- Requirements
Output the records word for word, starting with the first line and ending with the line containing "Accept all (326, 2508)". Include both of those lines.

**** Rows

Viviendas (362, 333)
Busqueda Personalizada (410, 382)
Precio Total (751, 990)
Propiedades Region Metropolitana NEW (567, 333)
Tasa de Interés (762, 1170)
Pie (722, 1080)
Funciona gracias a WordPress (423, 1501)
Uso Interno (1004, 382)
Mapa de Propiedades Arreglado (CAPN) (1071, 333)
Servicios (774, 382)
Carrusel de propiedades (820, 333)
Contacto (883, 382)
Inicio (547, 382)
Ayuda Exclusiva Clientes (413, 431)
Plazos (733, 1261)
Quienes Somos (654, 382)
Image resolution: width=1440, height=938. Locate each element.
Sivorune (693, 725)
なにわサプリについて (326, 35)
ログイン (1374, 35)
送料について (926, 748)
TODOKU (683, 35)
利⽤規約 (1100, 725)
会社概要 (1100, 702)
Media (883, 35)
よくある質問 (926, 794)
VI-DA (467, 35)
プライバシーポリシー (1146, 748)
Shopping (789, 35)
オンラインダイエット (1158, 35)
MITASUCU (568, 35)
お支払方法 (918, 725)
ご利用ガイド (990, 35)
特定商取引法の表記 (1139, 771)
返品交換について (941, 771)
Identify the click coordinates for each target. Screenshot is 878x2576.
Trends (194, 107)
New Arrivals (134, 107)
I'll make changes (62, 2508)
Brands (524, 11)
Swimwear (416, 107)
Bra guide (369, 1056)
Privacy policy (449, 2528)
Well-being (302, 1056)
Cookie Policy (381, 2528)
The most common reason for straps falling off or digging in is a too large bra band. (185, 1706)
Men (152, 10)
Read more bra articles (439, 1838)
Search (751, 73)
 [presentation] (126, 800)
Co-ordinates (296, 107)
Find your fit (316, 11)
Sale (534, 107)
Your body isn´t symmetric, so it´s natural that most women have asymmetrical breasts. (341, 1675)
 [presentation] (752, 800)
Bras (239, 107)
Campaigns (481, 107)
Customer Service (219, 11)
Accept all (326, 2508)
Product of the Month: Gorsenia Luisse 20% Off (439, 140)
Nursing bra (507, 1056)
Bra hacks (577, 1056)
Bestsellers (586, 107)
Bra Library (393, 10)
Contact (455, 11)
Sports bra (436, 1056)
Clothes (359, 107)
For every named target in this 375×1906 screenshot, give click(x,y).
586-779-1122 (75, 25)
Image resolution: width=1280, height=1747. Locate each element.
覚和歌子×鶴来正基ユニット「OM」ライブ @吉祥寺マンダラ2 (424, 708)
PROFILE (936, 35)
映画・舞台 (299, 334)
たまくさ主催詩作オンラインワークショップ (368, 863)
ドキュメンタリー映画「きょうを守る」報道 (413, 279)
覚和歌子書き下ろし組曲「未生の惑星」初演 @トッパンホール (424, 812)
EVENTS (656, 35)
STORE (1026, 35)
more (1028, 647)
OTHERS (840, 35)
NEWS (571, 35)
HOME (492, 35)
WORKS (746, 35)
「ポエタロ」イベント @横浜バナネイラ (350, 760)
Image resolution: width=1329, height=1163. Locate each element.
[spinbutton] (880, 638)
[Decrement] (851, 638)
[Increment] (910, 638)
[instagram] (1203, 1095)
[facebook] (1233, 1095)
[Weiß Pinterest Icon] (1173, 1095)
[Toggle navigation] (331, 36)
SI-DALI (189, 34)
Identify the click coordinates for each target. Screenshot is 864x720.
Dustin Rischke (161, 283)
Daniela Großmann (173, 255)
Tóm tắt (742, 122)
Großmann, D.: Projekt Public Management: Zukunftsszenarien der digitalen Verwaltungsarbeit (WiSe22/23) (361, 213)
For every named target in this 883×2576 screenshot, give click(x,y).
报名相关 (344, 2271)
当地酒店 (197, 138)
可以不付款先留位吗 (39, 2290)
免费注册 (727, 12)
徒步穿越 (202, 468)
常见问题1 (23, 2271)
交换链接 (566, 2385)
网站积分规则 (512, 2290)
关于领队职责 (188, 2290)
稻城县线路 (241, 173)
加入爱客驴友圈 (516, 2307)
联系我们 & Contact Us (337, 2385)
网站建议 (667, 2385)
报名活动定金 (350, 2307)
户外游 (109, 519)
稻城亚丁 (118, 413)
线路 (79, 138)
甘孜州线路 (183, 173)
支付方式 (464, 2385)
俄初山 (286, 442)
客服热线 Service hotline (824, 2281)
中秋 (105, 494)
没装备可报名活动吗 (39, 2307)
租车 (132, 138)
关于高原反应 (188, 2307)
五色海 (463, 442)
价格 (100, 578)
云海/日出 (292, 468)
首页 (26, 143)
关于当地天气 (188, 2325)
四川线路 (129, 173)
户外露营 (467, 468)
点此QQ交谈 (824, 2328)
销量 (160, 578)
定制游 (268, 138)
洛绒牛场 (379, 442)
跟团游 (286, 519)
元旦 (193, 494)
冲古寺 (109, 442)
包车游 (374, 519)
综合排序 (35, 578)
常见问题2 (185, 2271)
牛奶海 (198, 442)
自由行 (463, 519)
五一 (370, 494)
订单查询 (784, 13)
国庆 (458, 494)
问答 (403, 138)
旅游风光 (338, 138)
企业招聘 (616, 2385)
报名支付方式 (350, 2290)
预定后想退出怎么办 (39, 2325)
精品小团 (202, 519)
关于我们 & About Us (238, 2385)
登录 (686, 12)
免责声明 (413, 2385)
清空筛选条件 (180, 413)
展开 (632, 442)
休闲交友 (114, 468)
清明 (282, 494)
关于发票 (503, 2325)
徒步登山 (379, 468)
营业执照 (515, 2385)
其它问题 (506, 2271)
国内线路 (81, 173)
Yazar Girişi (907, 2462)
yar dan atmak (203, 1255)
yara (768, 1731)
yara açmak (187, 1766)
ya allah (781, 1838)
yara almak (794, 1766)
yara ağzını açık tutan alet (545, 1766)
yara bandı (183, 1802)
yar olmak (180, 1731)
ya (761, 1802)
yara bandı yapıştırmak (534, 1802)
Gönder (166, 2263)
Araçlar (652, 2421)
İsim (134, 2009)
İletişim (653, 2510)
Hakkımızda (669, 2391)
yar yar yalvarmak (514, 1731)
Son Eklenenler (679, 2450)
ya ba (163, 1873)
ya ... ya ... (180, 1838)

********

- Full output
Viviendas (362, 333)
Busqueda Personalizada (410, 382)
Precio Total (751, 990)
Propiedades Region Metropolitana NEW (567, 333)
Tasa de Interés (762, 1170)
Pie (722, 1080)
Funciona gracias a WordPress (423, 1501)
Uso Interno (1004, 382)
Mapa de Propiedades Arreglado (CAPN) (1071, 333)
Servicios (774, 382)
Carrusel de propiedades (820, 333)
Contacto (883, 382)
Inicio (547, 382)
Ayuda Exclusiva Clientes (413, 431)
Plazos (733, 1261)
Quienes Somos (654, 382)
Image resolution: width=1440, height=938. Locate each element.
Sivorune (693, 725)
なにわサプリについて (326, 35)
ログイン (1374, 35)
送料について (926, 748)
TODOKU (683, 35)
利⽤規約 (1100, 725)
会社概要 (1100, 702)
Media (883, 35)
よくある質問 (926, 794)
VI-DA (467, 35)
プライバシーポリシー (1146, 748)
Shopping (789, 35)
オンラインダイエット (1158, 35)
MITASUCU (568, 35)
お支払方法 (918, 725)
ご利用ガイド (990, 35)
特定商取引法の表記 (1139, 771)
返品交換について (941, 771)
Identify the click coordinates for each target. Screenshot is 878x2576.
Trends (194, 107)
New Arrivals (134, 107)
I'll make changes (62, 2508)
Brands (524, 11)
Swimwear (416, 107)
Bra guide (369, 1056)
Privacy policy (449, 2528)
Well-being (302, 1056)
Cookie Policy (381, 2528)
The most common reason for straps falling off or digging in is a too large bra band. (185, 1706)
Men (152, 10)
Read more bra articles (439, 1838)
Search (751, 73)
 [presentation] (126, 800)
Co-ordinates (296, 107)
Find your fit (316, 11)
Sale (534, 107)
Your body isn´t symmetric, so it´s natural that most women have asymmetrical breasts. (341, 1675)
 [presentation] (752, 800)
Bras (239, 107)
Campaigns (481, 107)
Customer Service (219, 11)
Accept all (326, 2508)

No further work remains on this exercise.